12 ounces dried red chile peppers
1 large onion, chopped
8 cloves fresh garlic, smashed with skins removed
2 teaspoons dried oregano
2 teaspoons ground cumin
2 teaspoon kosher salt
3-4 pounds pork shoulder, trimmed of thick layer of fat and sliced ½-inch thick
4 teaspoons red pepper flakes
2 sticks cinnamon

1. De-stem and de-seed chile peppers; place in a large stock pot and cover with hot water. Soak for 30 minutes. Add the remaining ingredients to the pot; bring to a boil. Reduce the heat to low and simmer for 30 minutes.

2. Strain, reserving liquid.
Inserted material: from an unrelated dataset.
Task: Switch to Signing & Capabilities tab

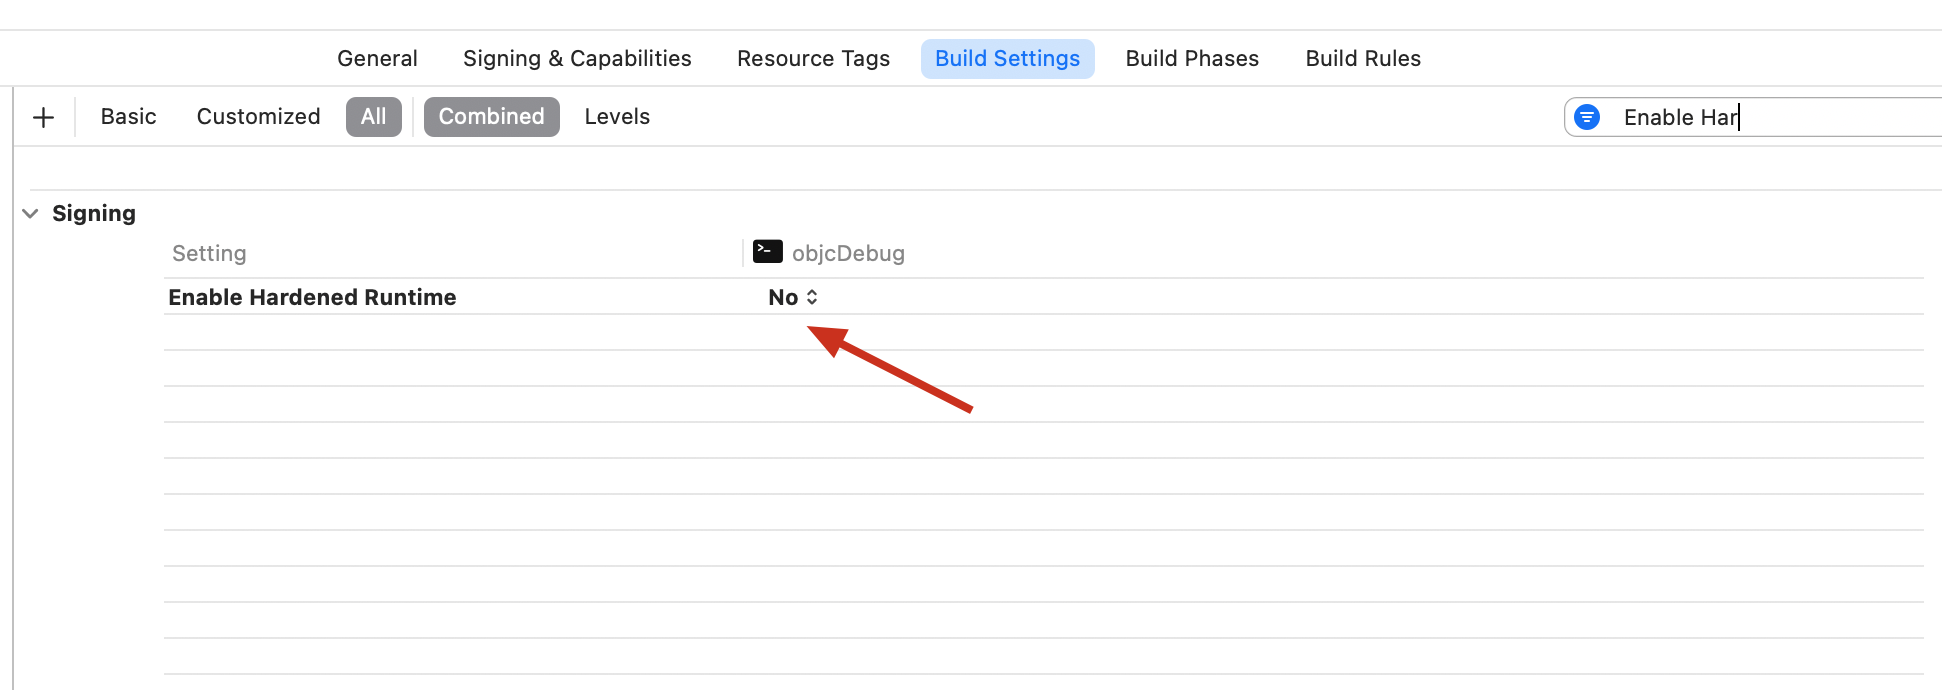Action: click(x=577, y=59)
Allow to cool slightly, then process solids in batches in a food processor using reserve liquid for proper consistency. Strain through a wire sieve, pressing on the solids to extract the liquids.

3. Pour the sauce over meat, add the cinnamon and red pepper flakes, cover tightly, and marinate in the refrigerator for 24-28 hours.

4. Adjust a rack to the middle position and heat the oven to 350ºF. Remove the cinnamon stick. Place the meat and chile sauce marinade in a baking pan and cover tightly with foil. Bake the carne adovada until the meat is falling apart tender, about 4 hours. (You can also cook the carne adovada in a crockpot on low heat for 7-9 hours.) When the meat is done, shred it or cut it into 1-inch pieces. Serve.